DVD « Johnny 316 »

Article écrit par

Sortie en DVD d´une rareté du cinéma indie américain, avec Vincent Gallo.

C’est l’histoire d’un film oublié du cinéma indépendant américain. En 1998, le Français Erick Ifergan, cinéaste-photographe installé à Los Angeles, réalise à compte d’auteur Johnny 316 (Hollywood Salome en V.O.). Montré dans une première version, cette même année, au New York Underground Film Festival, son premier long métrage tombe ensuite aux oubliettes, puisque Ifergan ne peut en achever la post-production faute de financement. En 2006, il opère de nouvelles prises de vues. En 2012, l’argent tombe, le film peut être achevé. Aujourd’hui, Johnny 316 sort en DVD aux Éditions KMBO. L’objet intrigue, fait partie de ces curiosités de cinéphile qu’on aime découvrir par hasard, au détour des rééditions. Il arrive déjà longtemps après le début de carrière d’Erick Ifergan, réputé depuis les années 80 aux États-Unis pour son travail en tant que metteur en scène de films publicitaires. Johnny 316 est donc un travail personnel, mené en parallèle de ses activités de photographe (on lui doit une exposition de clichés nocturnes de L.A., American Nights, montrée notamment à Moscou et La Défense) et de pubeux.

________

◆ **Consignes**
**1)** Recopiez à l'identique les enregistrements, de la ligne contenant « Screen dimensions: 1364x534 » jusqu'à la toute fin des enregistrements, en laissant de côté les images.
**2)** Rédigez la suite de l'article consacré à Johnny 316.

________

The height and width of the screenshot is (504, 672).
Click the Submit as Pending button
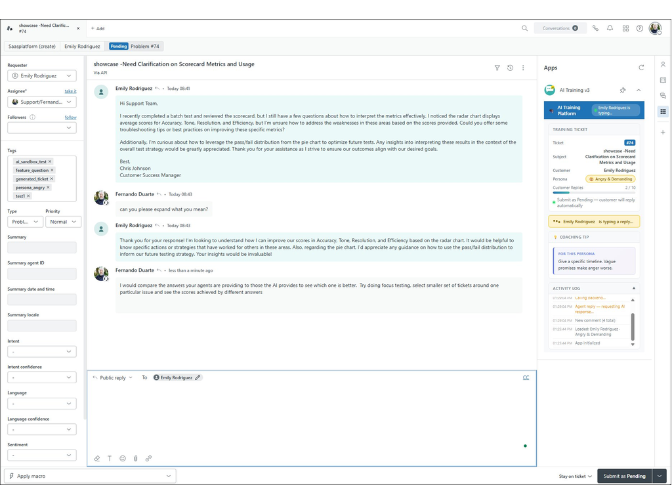tap(624, 476)
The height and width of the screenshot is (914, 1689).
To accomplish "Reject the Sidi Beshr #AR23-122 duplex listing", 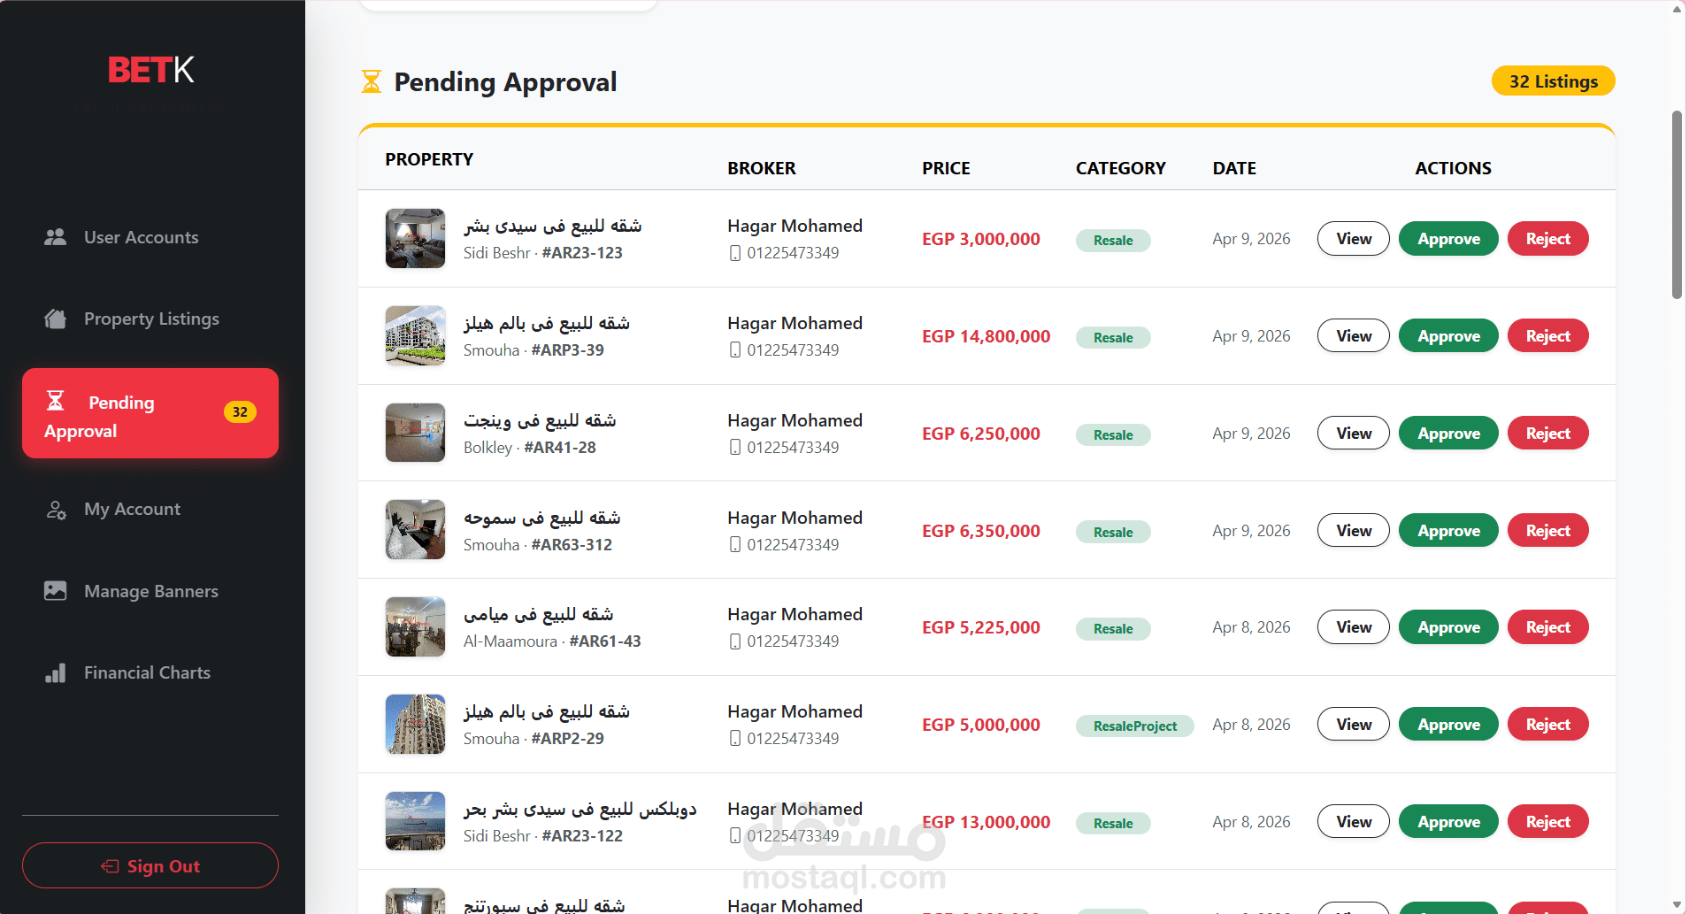I will (1547, 822).
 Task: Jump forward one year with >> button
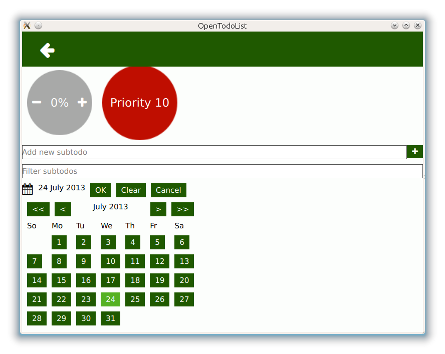182,209
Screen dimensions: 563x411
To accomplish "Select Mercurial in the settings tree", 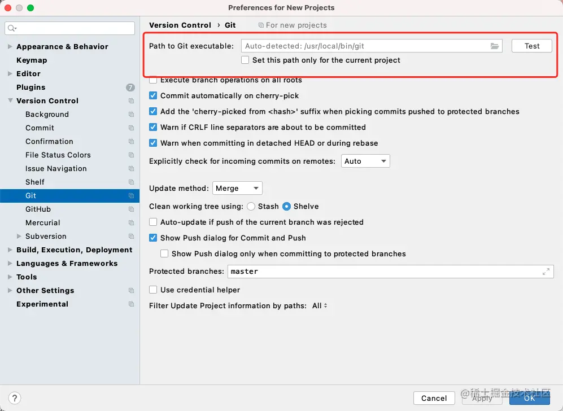I will pos(43,223).
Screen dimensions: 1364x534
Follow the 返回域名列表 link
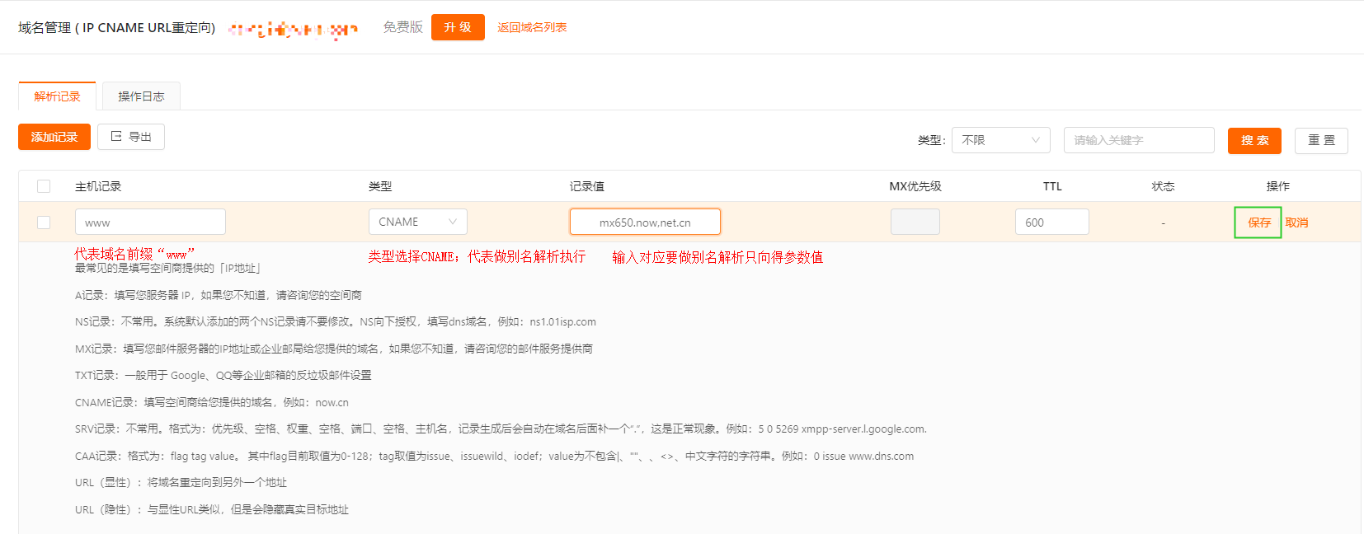[x=532, y=27]
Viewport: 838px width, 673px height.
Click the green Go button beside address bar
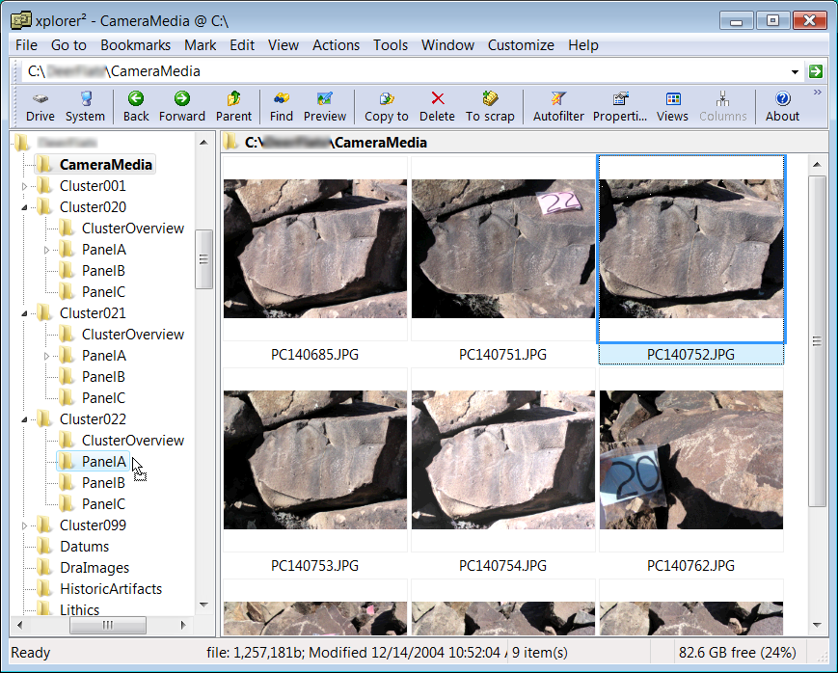[816, 71]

________

◆ **Réponses**
**1)**
Screen dimensions: 1364x534
Follow the 返回域名列表 link
[x=532, y=27]
Viewport: 838px width, 673px height.
Click the green Go button beside address bar
[816, 71]

**2)**
Adaptation du Salomé (1891) d’Oscar Wilde qu’on aurait transposé sur Hollywood Boulevard, il raconte l’amour impossible entre une jeune coiffeuse paumée et un homme tout de blanc vêtu qui passe ses journées à prêcher la parole de Dieu juché sur une caisse en plastique. Elle, c’est Nina Brosh, merveilleuse poupée west coast en perdition, jamais vue ailleurs si ce n’est dans le court métrage The Ice People (Susanne Oberbeck, 2000) ; lui, Vincent Gallo, qu’on a vu partout depuis, surtout dans ses propres films (Buffalo 66, 1998 et The Brown Bunny, 2003 en tête), et dont on apprécie le magnétisme. Sally tombe amoureuse de lui instantanément, comme touchée par la grâce (le cadre s’inonde de lumière précisément à cet instant-là, l’une des nombreuses symboliques stylistiques du film) ; on ne connaît pas son nom, elle non plus. Il résiste, a renoncé il y a fort longtemps aux tentations de la chair. Elle a des apparitions, rêves éveillés qui la voient coucher avec lui ; lui s’imagine plutôt dans un cadre biblique. Autour d’eux, un patron d’épicerie qui ne croit pas mais aime qu’on le bénisse, les nourrit à l’œil ; une concierge d’immeuble (mais serait-ce un homme?) qui raconte leur histoire de son point de vue.

 


Johnny 316
est entièrement ainsi, bâti autour de pistes de narration plus que d’un récit à proprement parler, s’appréhende par là où on veut bien le prendre. La symbolique est souvent lourdement appuyée (Gallo survole la ville, bras en croix ; l’écran se colore en blanc) : ce pourrait être agaçant, c’est en fait une vraie identité qui se dégage d’un film plus photographique et documenté qu’il n’y paraît d’abord. Ifergan privilégie les plans (tantôt fixes, tantôt aériens) d’une ville qui couve davantage que ce qu’elle donne à voir, où églises et sex shops jouent à touche-touche, où les touristes attirés par les lumières du Kodak Theater côtoient les macs et les putes violentées. Sous ses atours sacrés, la cité est crade et blâfarde ; les néons n’éclairent qu’à moitié les bas-fonds d’un quartier où tout se cache. Los Angeles se révèle la nuit, et ce qu’elle fait éclore est tour à tour angoissant, mystique et inattendu. C’est au cours du tournage de Johnny 316 qu’Erick Ifergan a eu l’idée de sa série de photos American Nights : son film, en plus d’offrir une réflexion sur les croyances de la « cité des rêves » (l’appellation de L.A. est ici largement mise en scène), donne surtout envie de découvrir son œuvre photographique.

Johnny 316 d’Erick Ifergan – DVD édité par KMBO – Disponible depuis le 4 décembre 2012.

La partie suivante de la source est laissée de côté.